Il reprend sa progression rythmée de craquements et de cris. Mon décocheur est accroché, ma cagoule baissée, mes muscles déjà en tension, je suis presque en apnée et commence à réguler mon rythme cardiaque. Il se rapproche tranquillement mais alors qu’il ne doit plus être qu’à 40 mètres, je sens le vent qui tourne sur ma nuque. Immédiatement nous nous regardons avec Jocelyn, l’orignal a stoppé net et fait demi-tour en donnant de la voix "houow houow houow...". Il n'a pas poussé son cri d'alerte, ce n'est pas encore perdu. Jocelyn décide de tenter de le suivre en décalé, sur le bord de la swamp au milieu des épinettes très denses en craquant du bois et en poussant des cris de mâle. Après 40 mètres environ de poursuite, l’orignal que nous entendions stoppe net et le calme s’installe. Nous stoppons, Jocelyn me chuchote : « Il nous écoute ». Nous restons un bon moment immobiles, à l'écoute, avant de décider de quitter les lieux mais, au même moment, il redonne de la voix pour se taire définitivement malgré les appels de Jocelyn. Nous nous éclipsons et revenons vers le chemin avant de tenter sans succès de le recouper plus loin. Nous progressons à travers bois et tombons sur une nouvelle butte granitique où nous décidons de nous arrêter un moment à l'écoute.
L'orignal ne donnant plus signe de vie, nous décidons de laisser le secteur tranquille pour la soirée et rentrons au camp pour manger et nous reposer un peu.
Vers 15h30, nous partons chasser en canoë à partir du camp vers un nouveau secteur. Nous accostons près d'un chalet en bordure du plan d'eau et partons à travers bois vers un autre lac. Le sous-bois d'épinette est assez clair et couvert de mousse. Près du lac nous tombons sur les reste d'une vielle installation ayant servie à pendre un orignal pour la découpe et la mise au frais de la viande. Nous ressortons du bois pour longer le lac.

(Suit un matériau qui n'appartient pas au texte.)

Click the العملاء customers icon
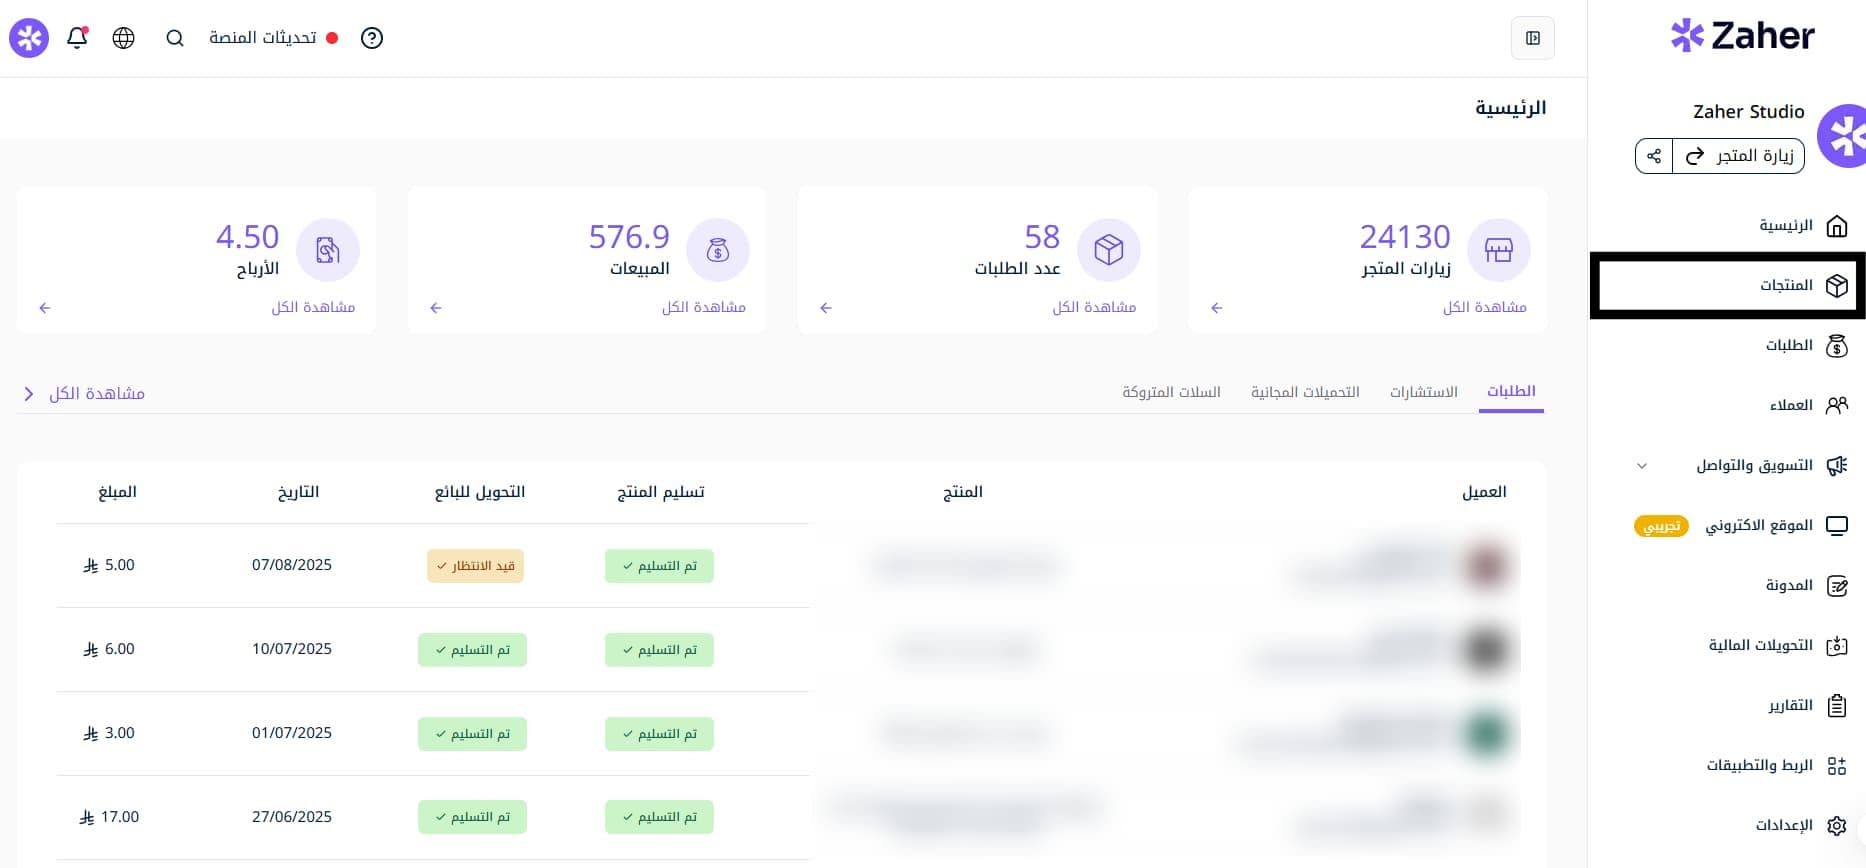This screenshot has width=1866, height=868. point(1836,405)
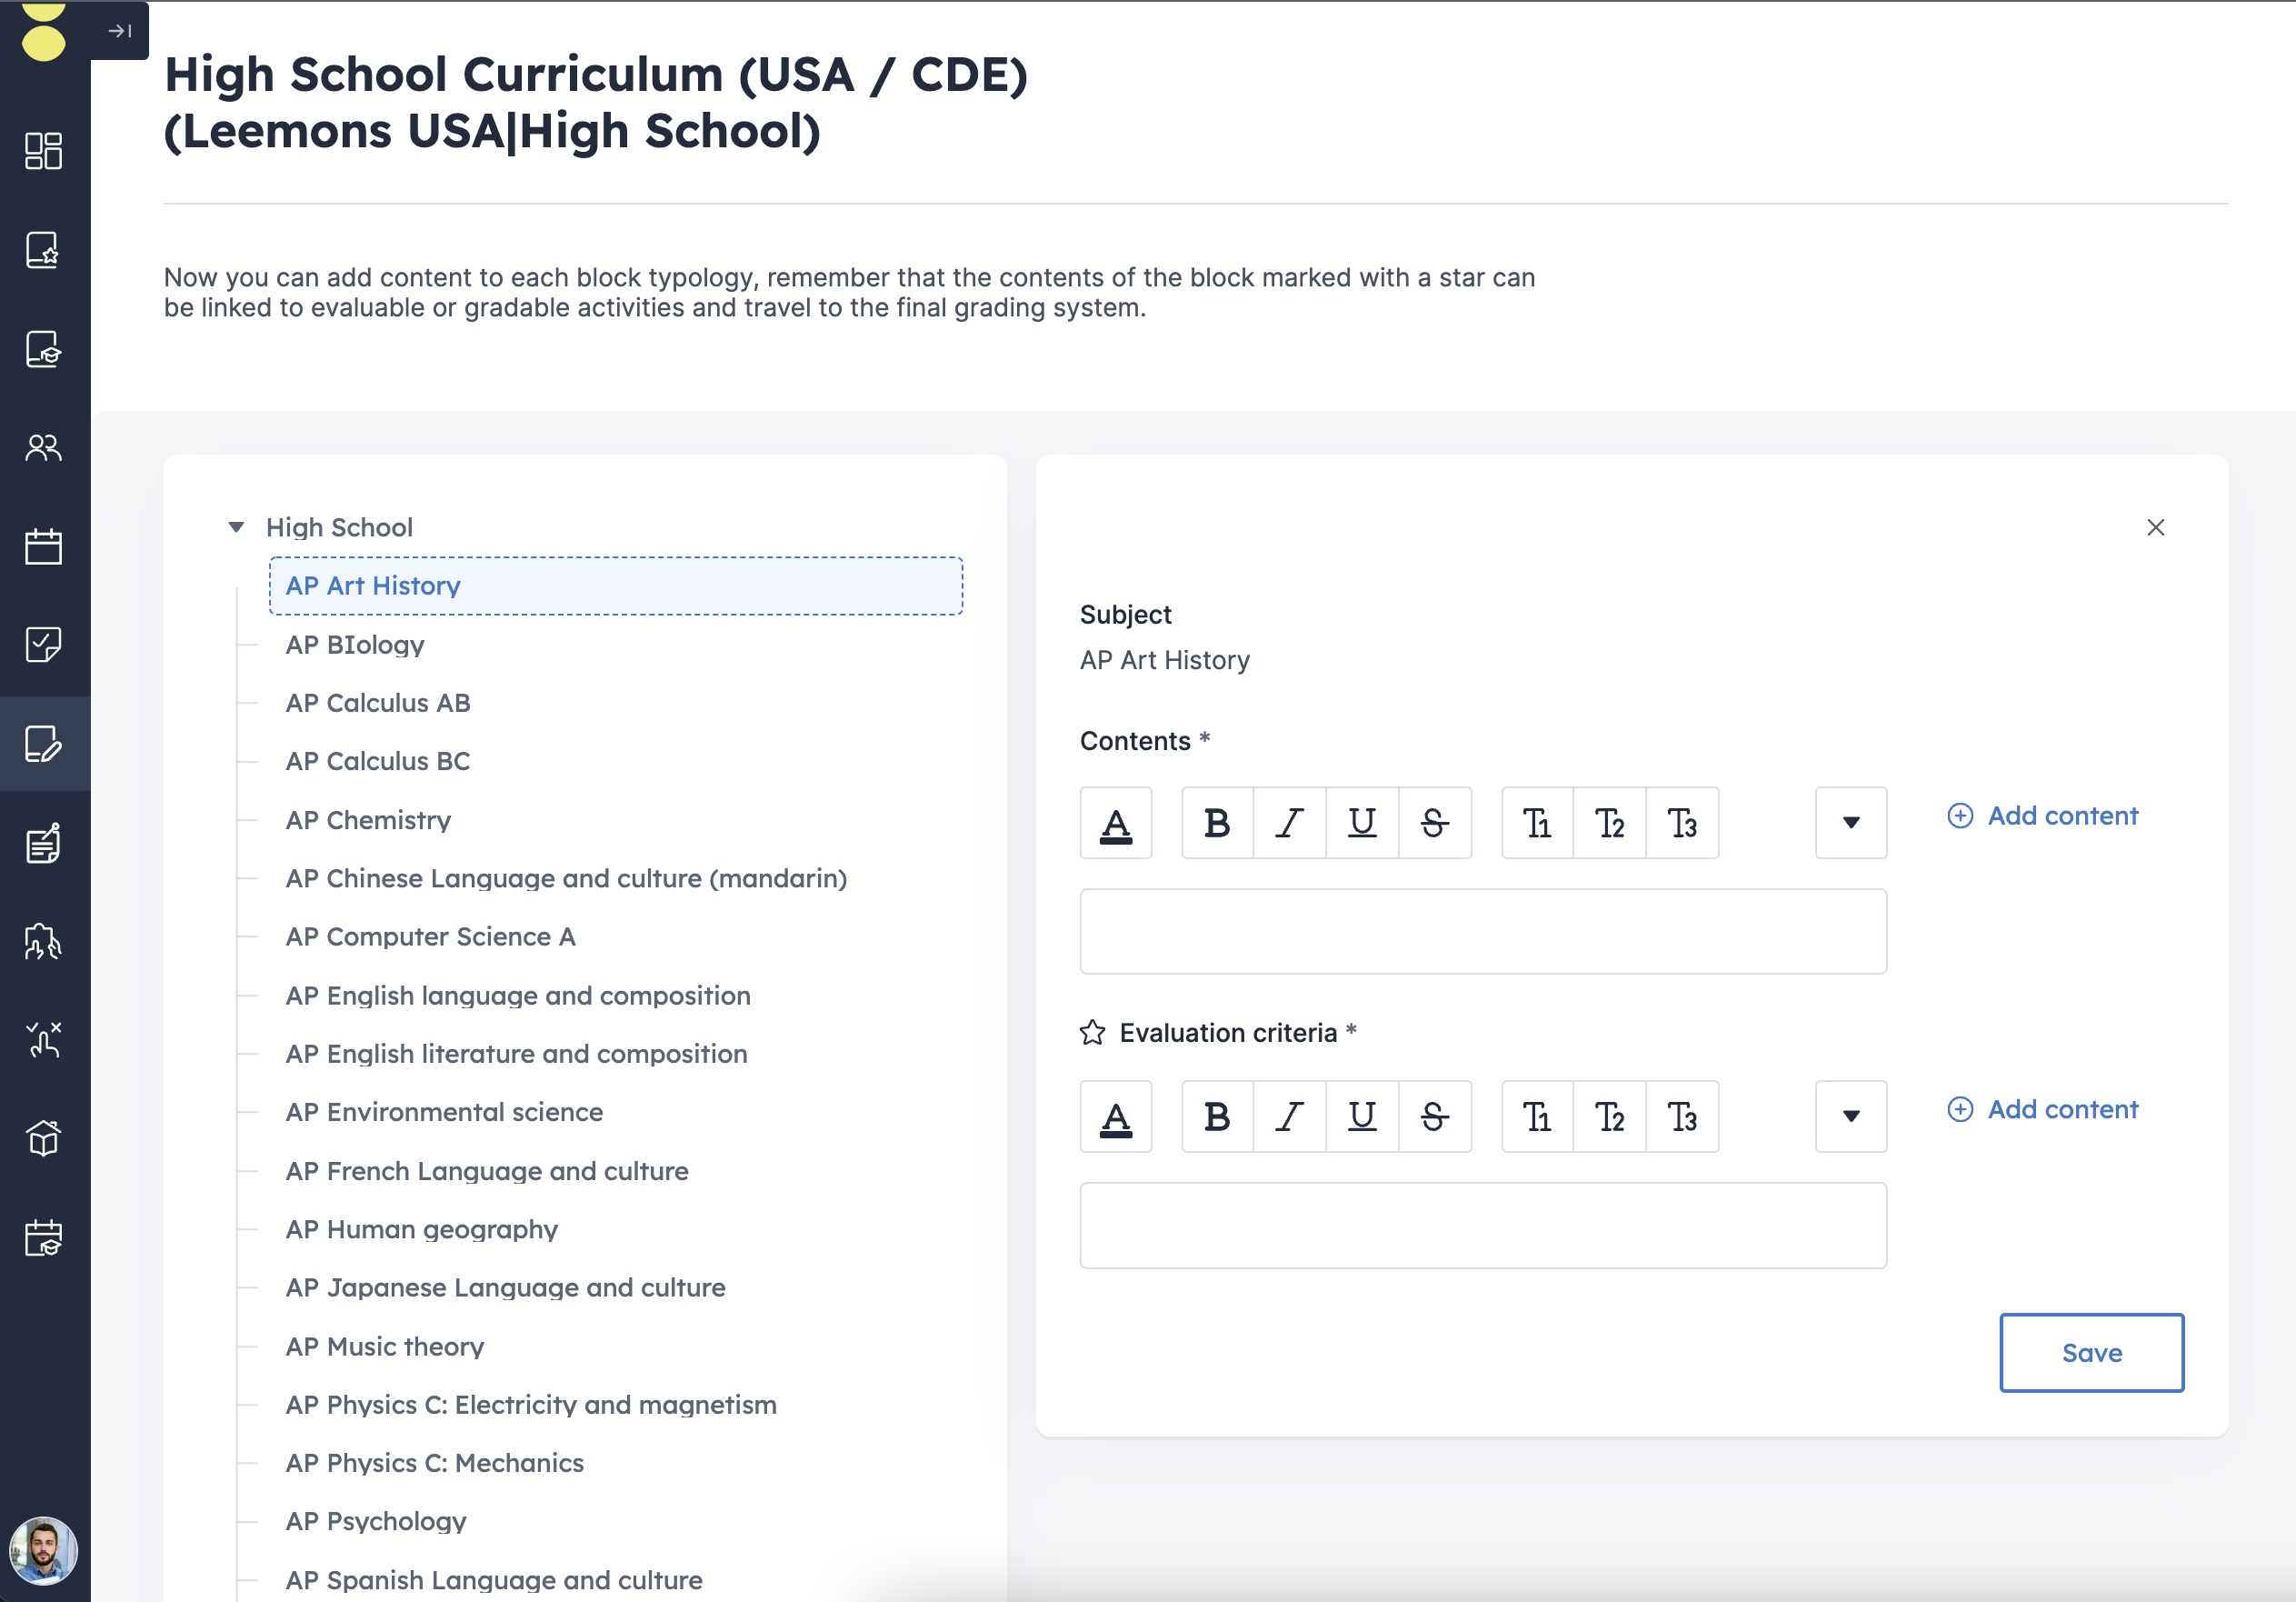Click Add content for Evaluation criteria section
This screenshot has width=2296, height=1602.
2043,1110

La berge boueuse découverte par la baisse du niveau de l'eau laisse entrevoir de vielles souches d'arbres abattus par les castors et de nombreuses traces anciennes d'orignaux.
Certaines sont aussi grandes que ma main.
Nous nous postons un moment pour appeler sans succès.
La luminosité baissant vite, nous décidons de retourner au canoë.
Nous rejoignons notre embarcation alors que la nuit tombe.
Nous profitons d'un beau coucher de soleil sur le retour sur le lac.